The matrimonial property regime under which a person is married will impact the estate duty calculation. Where a couple is married in community of property there is only one estate. This means that should one spouse die, the entire estate must be wound up following which the surviving spouse has a 50% claim to her share of the joint estate. Funeral costs and estate duty are paid for from the deceased’s share of the joint estate. Where a couple is married with the accrual system, the spouse with the smaller accrual has a claim against the other spouse’s estate. This means that if the first-dying spouse has the smaller accrual, her estate will have a claim against the surviving spouse’s estate for her share of the accrual. This accrual claim is considered deemed property in the deceased’s estate and is dutiable.


As an ordinary resident of South Africa, the Act makes provision for the value of certain assets to be deducted from the estate of the deceased before levying estate duty:

  • Section 4(a): The cost of funeral, tombstone, and deathbed expenses, including doctor’s fees, burial and cremation costs, as well as death notice advertisements, although keep in mind that these costs must be deemed reasonable, failing which SARS will not permit them to be deducted.

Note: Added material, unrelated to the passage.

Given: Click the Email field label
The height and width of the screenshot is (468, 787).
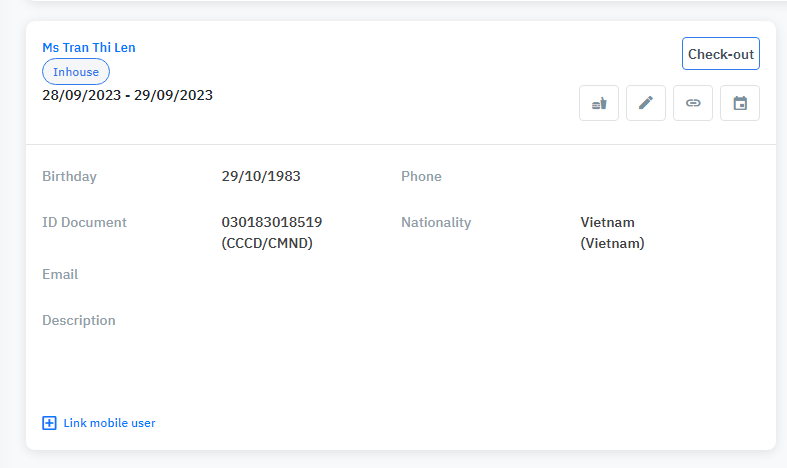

  • Section 4(b): Debts owed in South Africa, including any taxes owing to SARS, including income tax and capital gains tax.

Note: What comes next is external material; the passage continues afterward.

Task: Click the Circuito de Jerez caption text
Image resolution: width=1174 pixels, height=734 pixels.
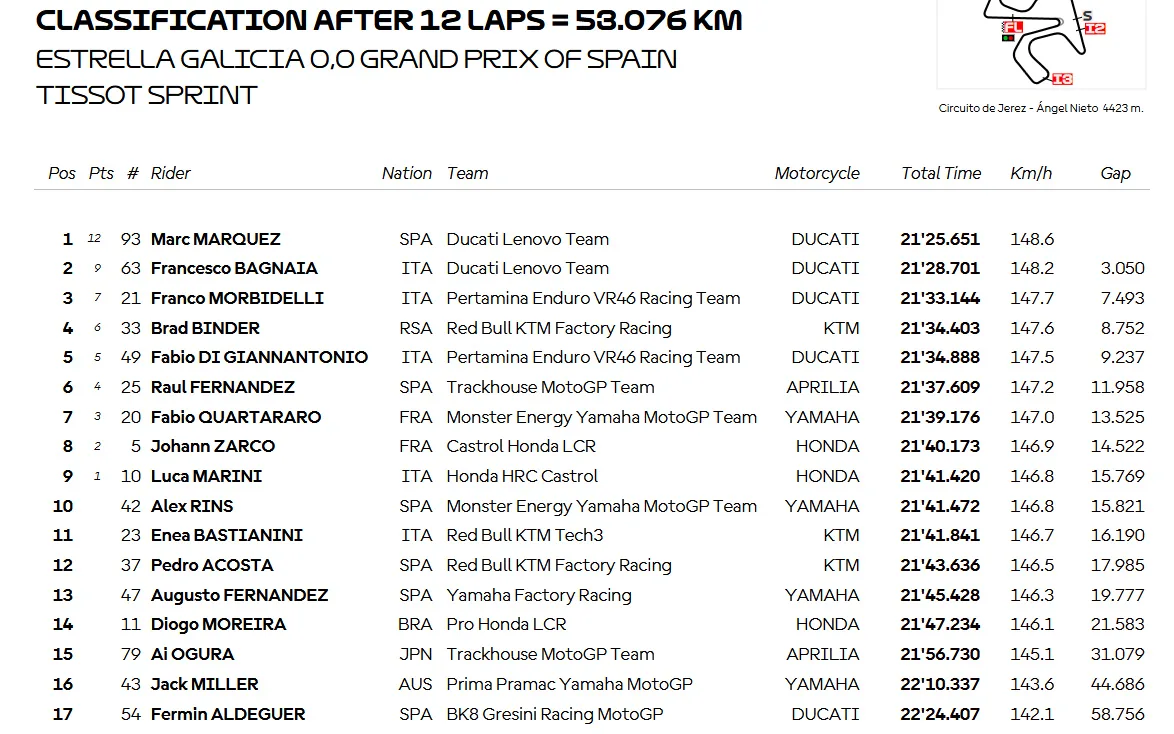Action: [1040, 108]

  • Section 4(c) and (d): The costs of administration, including executor’s fees, Master’s fees, bank costs on the estate late bank account, newspaper advertisement costs, transfer and bond cancellation costs, and valuation costs.
  • Section 4(h): Bequests made to certain public benefit organisations which are approved in terms of Section 18A of the Income Tax Act.

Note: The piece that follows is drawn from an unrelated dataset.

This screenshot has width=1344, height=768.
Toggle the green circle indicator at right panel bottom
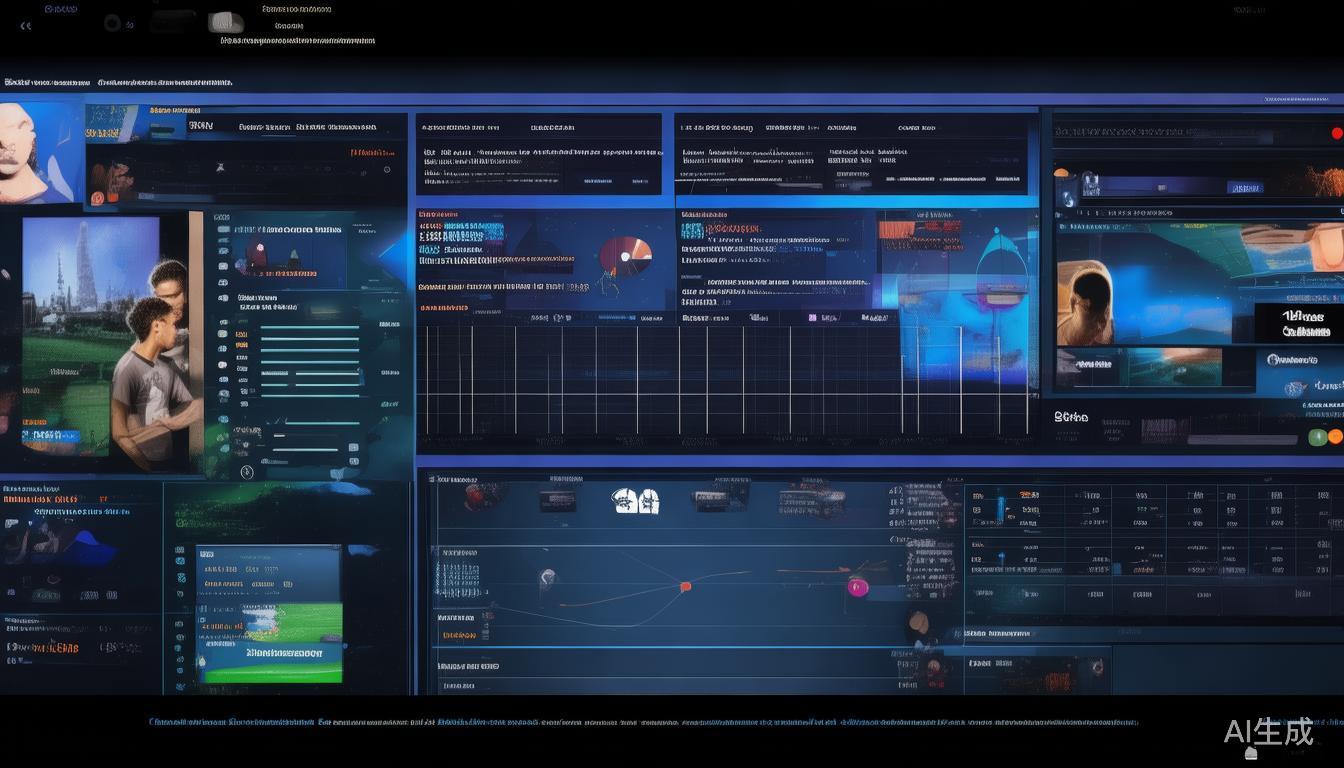click(x=1318, y=437)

  • Section 4(q) deduction: In terms of this section of the Estate Duty Act, no estate duty is payable on the value of the assets bequeathed to your surviving spouse but will be postponed until the death of the second-dying spouse. This deduction extends to the proceeds of domestic life policies that are payable to your surviving spouse.
  • Other: Other deductions may include valuation fees, bequests to qualifying Public Benefit Organisations, claims in terms of the Matrimonial Property Act, fees on transfer of property to a surviving spouse, and assets inherited by the surviving spouse.
Section 4A abatement

Once the net value of the estate has been determined, the R3.5 million abatement provided in terms of Section 4A of the Estate Duty Act should be applied. In terms of this section, estate duty will only be charged on the net value of the estate that exceeds this abatement. In the event of the first-dying spouse, this abatement can be rolled over to the surviving spouse who will then have up to R7 million abatement in the event of his/her death – which means that the first R7 million of their estate will be free from estate duty. To qualify for this abatement, couples must qualify as spouses in terms of the Act with the definition including those in a recognised marriage or customary union, religious marriages, and those married in terms of the Civil Union Act including same-sex or heterosexual unions that the Commissioner is satisfied is intended by be permanent. Once the abatement has been applied, the dutiable value of the estate will be arrived at and, under the value of R30 million, will be taxed at the flat rate of 20%.

As is evident from the above, estate duty can have a significant bearing on the value of the estate left for distribution amongst one’s heirs. One of the primary functions of estate planning is to reduce the amount of tax that one’s deceased estate is liable for to ensure that your financial legacy can be maximised.